Suddenly there was a slight tremor in the vessel, indicating that some machinery was in motion. Once at the bottom they stood there until the seaman stepped forward and opened a small door through which there was barely room to pass, and he motioned them to enter. They did so, and found themselves in a compartment which did not seem to be more than five by six feet in size, and even in this small space mechanism was noticed. The moment the door closed they were in total darkness.

"This is a nice place to get into," said Ralph.

"I wonder if they are going to keep us cooped up like this without a light?" said Alfred.

After an interval of ten minutes a rumbling was heard, which continued, a rhythmic motion followed in unison with the sounds generated by the machinery.

"That is the propeller," said the captain.

Voices were heard occasionally, but words could not be distinguished. Confined as they were the air seemed to be pure and in abundance at all times, and while there was not the faintest signs of closeness, there was an eternal monotony,—an existence in which there was nothing to do but breathe and think.

How long they were thus confined, without a single thing to break the stillness, they could not conceive. It seemed that hours had gone by, during which time there was nothing to disturb them, except the one steady whirr, broken occasionally by some remark by one or the other.

Then came an unexpected hum of voices; the machinery seemed to stop for a moment, and when it was again continued it had a different melody. The wheels, if such they were, seemed to turn with smoothness, and they felt a sudden inclination in the seats on which they were sitting.

"What do you suppose has happened?" asked Ralph.

"The electric mechanism has been hitched to the propeller, and, if I am not mistaken, we are going down," said the captain.

"It did feel as though the forward end dipped down a moment ago," said Alfred.

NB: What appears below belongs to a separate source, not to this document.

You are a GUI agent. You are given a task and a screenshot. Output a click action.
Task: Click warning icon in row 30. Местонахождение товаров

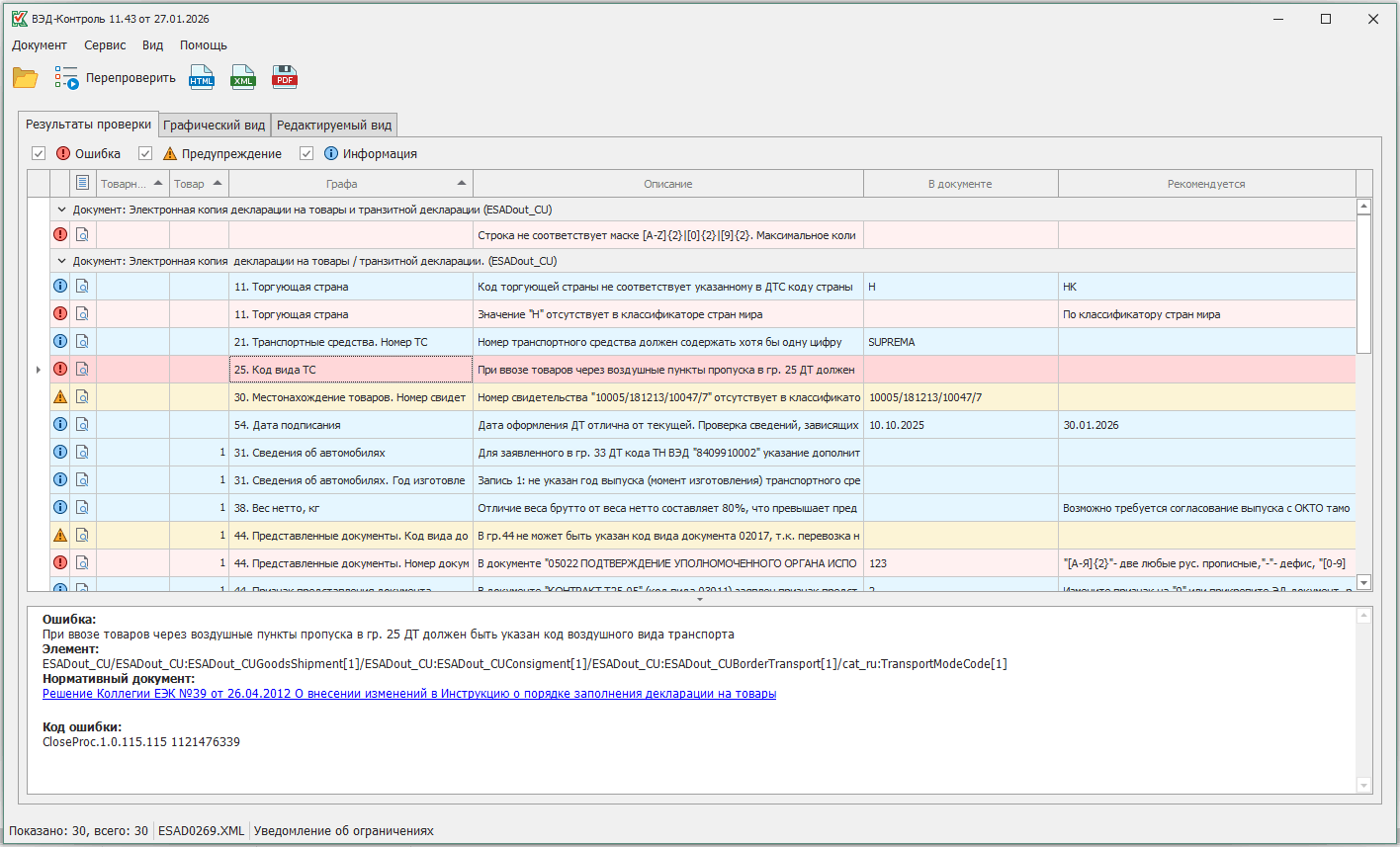60,397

Another wait for a half-hour, and then a most peculiar sound reached their ears. Simultaneously, the ship seemed to stop and go on. Again voices were heard, and the same reaction in the hull of the submarine was felt, accompanied by the dull noise, as before.

"They have just fired two torpedoes," said the captain.



Imagine yourself locked in a compartment, barely large enough to stretch yourself out straight, in a ship under the sea, in total darkness, knowing that should any one of the hundreds of things within that ship go wrong, it would mean a plunge to the bottom of the sea, beyond the help of all human aid.

The danger to them was just as great while on the surface of the water, for the guns mounted on most vessels at this time, would make the submarine a legitimate prey. One shot would be sufficient, for ingenuity has not yet found a way to quickly stop a leak in a submarine. Such a vessel, when once struck, dare not dive, for that would quickly fill the interior of the vessel with water.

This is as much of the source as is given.